Édition Grasset, 276 pages, mars 2026

Lu dans le cadre du club de lecture de la médiathèque de Dinard.

De cette auteure, je n’ai apprécié que « Eux sur la photo » j’ai été déçue par 555, et j’ai carrément été très agacée par celui-ci.

Dès le premier chapitre, je savais exactement ce que cette auteure voulait nous montrer, et pourtant j’ai trouvé très justes les premières lignes, le moment de stupeur quand on vient vous annoncer la mort accidentelle d’une personne aimée. Ensuite vous trouverez les horribles patrons qui ne respectent pas les normes et préfèrent le profit à la santé de leurs employés et à la qualité de l’environnement jusqu’à utiliser des produits interdits pour s’enrichir davantage. Pour en rajouter dans l’insupportable, cette usine de fabrication de papier, vise la labellisation : produit écologique. L’autre cliché, qui évidemment a une part de vérité, la DRH, qui pousse le personnel à la dépression, voire au suicide. La narratrice, médecin spécialisée dans les soins de la dépression, n’accepte pas que sa sœur soit morte pour rien.
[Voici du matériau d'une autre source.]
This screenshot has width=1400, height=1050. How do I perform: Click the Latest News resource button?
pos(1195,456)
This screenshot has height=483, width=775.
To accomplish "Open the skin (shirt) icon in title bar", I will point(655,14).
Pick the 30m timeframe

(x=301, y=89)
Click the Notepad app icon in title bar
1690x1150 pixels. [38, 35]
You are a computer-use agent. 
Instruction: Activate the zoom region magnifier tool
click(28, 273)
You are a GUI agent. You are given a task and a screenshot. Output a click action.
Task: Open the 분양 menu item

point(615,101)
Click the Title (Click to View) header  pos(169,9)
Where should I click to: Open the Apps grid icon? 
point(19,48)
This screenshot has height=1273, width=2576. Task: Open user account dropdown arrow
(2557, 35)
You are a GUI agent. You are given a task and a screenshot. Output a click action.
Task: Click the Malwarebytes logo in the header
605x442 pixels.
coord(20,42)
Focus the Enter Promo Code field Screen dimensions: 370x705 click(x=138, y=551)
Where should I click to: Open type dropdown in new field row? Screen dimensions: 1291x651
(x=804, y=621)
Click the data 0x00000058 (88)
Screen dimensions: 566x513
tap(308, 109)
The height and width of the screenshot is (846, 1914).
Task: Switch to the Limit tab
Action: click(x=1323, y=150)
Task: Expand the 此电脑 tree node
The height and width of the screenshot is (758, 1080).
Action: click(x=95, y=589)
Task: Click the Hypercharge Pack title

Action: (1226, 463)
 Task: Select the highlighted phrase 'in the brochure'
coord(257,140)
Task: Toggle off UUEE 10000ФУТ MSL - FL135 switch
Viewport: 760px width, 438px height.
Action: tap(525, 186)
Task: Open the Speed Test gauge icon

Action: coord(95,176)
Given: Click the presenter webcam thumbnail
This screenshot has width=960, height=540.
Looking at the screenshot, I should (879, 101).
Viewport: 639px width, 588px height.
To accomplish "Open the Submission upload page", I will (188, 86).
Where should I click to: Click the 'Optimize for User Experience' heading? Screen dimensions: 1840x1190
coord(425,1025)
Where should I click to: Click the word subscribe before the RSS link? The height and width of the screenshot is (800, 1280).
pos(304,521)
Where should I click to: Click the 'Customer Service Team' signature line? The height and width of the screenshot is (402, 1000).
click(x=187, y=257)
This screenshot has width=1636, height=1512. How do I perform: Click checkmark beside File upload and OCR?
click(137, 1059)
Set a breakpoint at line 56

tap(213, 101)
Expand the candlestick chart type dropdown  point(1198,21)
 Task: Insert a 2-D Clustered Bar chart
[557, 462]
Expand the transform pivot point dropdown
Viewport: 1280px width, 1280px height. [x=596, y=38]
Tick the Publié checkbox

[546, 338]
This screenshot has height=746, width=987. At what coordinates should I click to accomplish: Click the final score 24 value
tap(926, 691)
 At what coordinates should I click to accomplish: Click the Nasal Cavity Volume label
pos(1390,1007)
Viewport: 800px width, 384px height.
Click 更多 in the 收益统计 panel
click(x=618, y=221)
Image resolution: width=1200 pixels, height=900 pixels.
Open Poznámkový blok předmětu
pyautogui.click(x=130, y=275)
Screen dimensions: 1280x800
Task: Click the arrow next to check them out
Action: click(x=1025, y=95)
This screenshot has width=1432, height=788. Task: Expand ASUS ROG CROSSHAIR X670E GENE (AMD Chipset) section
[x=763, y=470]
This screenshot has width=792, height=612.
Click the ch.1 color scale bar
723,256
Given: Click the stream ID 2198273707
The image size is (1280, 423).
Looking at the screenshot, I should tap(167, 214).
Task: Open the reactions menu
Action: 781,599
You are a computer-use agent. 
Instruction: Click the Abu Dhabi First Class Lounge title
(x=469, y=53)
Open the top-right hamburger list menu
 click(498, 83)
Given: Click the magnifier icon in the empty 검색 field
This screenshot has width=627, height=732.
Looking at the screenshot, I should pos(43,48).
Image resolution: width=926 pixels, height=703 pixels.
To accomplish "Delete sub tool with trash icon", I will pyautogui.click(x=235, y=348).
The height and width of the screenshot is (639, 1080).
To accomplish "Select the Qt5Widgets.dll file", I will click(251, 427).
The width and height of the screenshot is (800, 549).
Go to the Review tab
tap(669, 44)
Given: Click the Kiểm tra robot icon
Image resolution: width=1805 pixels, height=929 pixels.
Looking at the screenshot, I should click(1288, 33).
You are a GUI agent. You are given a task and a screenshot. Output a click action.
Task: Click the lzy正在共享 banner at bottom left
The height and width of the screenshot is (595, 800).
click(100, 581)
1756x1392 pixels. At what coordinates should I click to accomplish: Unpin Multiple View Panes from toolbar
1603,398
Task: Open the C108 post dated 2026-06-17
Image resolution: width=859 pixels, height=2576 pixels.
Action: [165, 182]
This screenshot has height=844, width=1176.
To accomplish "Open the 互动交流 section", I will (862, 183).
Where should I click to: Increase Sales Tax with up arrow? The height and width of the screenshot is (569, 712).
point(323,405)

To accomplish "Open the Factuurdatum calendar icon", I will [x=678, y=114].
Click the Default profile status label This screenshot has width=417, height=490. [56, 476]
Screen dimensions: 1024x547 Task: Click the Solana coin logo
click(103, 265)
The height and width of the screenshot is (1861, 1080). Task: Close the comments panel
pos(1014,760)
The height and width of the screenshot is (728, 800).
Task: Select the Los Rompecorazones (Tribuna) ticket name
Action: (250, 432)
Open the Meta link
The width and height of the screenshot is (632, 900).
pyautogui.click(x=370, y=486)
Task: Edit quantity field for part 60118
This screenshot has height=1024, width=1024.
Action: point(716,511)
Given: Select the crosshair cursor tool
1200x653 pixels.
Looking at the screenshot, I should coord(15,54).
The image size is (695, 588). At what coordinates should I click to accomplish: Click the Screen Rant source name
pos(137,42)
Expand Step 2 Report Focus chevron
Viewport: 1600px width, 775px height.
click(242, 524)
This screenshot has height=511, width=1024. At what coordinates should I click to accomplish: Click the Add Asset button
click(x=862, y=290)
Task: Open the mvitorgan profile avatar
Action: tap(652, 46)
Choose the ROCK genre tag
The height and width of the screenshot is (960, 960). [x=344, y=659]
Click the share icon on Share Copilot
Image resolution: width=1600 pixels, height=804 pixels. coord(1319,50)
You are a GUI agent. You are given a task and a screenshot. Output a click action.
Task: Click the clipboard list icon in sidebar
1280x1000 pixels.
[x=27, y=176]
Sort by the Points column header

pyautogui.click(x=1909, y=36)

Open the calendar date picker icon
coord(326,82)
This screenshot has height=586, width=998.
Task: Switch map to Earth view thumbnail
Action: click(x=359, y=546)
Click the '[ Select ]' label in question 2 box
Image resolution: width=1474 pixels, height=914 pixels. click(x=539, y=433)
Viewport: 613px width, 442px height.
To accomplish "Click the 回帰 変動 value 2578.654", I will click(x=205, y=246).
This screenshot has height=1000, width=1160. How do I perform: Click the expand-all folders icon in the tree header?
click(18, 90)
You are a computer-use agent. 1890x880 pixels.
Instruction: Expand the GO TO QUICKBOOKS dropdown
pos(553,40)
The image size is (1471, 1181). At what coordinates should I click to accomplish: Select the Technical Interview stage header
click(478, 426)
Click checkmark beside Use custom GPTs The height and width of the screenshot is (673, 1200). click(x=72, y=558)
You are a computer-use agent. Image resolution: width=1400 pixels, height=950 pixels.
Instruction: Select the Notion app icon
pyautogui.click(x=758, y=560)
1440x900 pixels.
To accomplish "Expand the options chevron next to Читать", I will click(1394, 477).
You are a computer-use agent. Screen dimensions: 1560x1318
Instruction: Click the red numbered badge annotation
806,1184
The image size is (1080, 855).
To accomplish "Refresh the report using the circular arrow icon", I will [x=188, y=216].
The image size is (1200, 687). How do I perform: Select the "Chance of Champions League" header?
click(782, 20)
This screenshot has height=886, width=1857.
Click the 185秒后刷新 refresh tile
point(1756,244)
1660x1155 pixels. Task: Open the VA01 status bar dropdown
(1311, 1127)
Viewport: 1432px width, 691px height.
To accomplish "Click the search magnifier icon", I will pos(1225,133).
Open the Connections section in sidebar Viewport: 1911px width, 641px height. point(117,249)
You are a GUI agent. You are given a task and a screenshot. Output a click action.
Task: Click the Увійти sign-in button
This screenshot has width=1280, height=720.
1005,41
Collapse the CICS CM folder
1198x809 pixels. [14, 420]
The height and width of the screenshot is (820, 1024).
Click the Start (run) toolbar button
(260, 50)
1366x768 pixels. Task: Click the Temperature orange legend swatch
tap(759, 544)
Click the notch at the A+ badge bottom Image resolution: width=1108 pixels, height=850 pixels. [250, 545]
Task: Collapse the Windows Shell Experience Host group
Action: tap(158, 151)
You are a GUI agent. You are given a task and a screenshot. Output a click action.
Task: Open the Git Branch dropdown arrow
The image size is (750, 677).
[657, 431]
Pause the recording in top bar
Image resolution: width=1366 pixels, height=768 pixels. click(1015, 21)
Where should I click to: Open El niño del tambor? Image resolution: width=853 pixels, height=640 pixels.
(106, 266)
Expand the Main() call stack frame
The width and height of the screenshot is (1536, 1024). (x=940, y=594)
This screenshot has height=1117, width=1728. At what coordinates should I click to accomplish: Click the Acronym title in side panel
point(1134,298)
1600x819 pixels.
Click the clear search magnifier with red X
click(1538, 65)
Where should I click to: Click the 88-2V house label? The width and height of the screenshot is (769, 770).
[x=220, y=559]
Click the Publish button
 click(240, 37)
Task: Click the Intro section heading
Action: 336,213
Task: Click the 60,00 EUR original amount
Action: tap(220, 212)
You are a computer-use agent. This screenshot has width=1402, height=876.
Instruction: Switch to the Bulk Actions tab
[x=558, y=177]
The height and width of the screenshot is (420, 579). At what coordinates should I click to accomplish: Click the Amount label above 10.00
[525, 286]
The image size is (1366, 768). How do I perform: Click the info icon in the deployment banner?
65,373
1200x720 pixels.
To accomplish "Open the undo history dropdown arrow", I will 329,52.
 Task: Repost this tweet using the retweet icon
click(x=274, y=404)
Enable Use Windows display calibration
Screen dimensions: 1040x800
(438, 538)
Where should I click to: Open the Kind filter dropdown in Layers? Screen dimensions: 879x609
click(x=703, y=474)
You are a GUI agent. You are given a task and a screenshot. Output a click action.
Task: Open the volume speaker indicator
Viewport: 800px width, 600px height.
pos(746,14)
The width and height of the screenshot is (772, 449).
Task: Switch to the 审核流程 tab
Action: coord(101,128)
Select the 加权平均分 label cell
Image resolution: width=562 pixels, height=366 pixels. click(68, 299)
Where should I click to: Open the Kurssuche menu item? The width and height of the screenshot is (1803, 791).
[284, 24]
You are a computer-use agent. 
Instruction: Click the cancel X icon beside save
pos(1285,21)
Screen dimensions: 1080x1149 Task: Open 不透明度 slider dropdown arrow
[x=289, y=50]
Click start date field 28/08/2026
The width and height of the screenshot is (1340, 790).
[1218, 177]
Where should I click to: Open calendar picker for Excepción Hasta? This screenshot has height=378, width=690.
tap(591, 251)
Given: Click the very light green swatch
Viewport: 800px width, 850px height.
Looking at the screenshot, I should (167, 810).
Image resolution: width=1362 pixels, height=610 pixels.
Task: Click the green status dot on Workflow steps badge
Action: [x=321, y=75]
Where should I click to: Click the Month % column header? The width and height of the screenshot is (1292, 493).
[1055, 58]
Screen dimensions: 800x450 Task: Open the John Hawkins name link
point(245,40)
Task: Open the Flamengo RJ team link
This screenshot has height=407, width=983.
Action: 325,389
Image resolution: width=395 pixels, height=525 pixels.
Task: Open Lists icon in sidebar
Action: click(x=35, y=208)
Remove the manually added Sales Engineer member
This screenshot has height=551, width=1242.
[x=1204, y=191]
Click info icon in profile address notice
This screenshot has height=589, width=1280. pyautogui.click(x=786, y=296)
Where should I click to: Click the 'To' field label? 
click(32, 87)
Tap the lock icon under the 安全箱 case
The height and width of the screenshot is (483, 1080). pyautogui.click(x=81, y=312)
Elle était ingénieure chimiste dans cette usine de papier, et elle est retrouvée morte dans l’atelier N°4, elle n’aurait pas dû être là, surtout la nuit. Son mari est prêt à accepter l’argent de l’entreprise qui très vite accepte que cette mort soit un accident du travail.

La police, et la justice, ne sont pas à la hauteur de la narratrice pour découvrir la vérité . Oui, la DRH est une vraie ordure, et oui, le directeur de l’usine a utilisé des produits interdits.

Tout est convenu dans ce récit mais le pire pour moi c’est la fin, c’est la candeur du regard d’un chien qui empêchera la narratrice de devenir à son tour une meurtrière ! ! !

Extraits.

Début.

 Ils sont arrivés à deux, dans une voiture grise et bleue. J’ai noté quand il en sont descendus à quel point la femme était plus grande que l’homme. C’était bizarre de voir débarquer ce couple difforme, une géante et un gringalet, en plein week-end. Pendant ce temps, le voisin, comme à l’accoutumée, tendait sa pelouse, en faisant au passage profiter tout le quartier.